On average, we have 2.37 debit cards and 3.18 credit cards, with those at the youngest end of the spectrum (16-24-year-olds) averaging 2.96 debit cards, 3.77 credit cards and 4.27 pre-paid cards – they are also more likely to ask a partner (31%) for advice about their finances than engage a financial advisor (28%) although 32% have failed to build their knowledge of their finances.
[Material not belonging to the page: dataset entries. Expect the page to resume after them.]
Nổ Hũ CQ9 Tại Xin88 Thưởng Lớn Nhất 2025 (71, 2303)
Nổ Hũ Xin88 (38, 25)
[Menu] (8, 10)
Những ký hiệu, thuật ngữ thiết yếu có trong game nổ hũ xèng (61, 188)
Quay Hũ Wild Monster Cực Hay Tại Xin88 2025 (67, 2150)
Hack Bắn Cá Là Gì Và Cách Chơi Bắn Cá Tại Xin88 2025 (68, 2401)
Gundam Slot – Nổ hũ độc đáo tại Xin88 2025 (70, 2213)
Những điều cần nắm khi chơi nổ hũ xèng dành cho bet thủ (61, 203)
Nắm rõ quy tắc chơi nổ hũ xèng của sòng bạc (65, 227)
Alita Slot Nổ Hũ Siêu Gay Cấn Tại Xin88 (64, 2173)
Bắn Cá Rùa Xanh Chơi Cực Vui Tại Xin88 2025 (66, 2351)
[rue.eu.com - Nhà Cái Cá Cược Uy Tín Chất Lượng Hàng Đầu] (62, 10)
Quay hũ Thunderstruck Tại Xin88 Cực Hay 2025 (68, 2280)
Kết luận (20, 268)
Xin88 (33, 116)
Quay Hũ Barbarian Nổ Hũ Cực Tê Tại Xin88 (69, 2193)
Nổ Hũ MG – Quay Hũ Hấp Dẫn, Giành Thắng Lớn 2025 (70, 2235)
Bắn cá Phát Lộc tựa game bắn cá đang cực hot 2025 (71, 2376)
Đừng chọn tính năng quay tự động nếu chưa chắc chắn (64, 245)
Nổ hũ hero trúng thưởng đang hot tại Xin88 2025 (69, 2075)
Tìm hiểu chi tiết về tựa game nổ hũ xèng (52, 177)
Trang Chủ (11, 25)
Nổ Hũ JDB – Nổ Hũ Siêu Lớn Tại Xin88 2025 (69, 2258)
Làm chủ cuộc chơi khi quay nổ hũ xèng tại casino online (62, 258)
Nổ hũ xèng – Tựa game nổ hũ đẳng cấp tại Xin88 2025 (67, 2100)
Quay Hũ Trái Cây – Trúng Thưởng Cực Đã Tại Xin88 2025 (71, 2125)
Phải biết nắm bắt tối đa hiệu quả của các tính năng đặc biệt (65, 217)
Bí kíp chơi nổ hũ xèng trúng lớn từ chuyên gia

Discussing the research, Kevin Mountford co-founder or Raisin UK, commented: “It is important to develop good financial habits early on, particularly for young people who wish to achieve financial independence and not rely on their parents. This is especially crucial when preparing for university, where managing finances in the real world becomes a necessity. Budgeting is a key aspect of financial management, and there are many tools and free financial planning apps available – some offered by online banks – that can help parents and students manage their money effectively.
“It is also important to maximise student loans and any funds already saved for university. By splitting and saving this money, it is possible to earn further interest through high-interest accounts that offer easy access or are fixed for 6 or 9 months. With a little savvy saving, it is possible to earn an extra £200 or more.”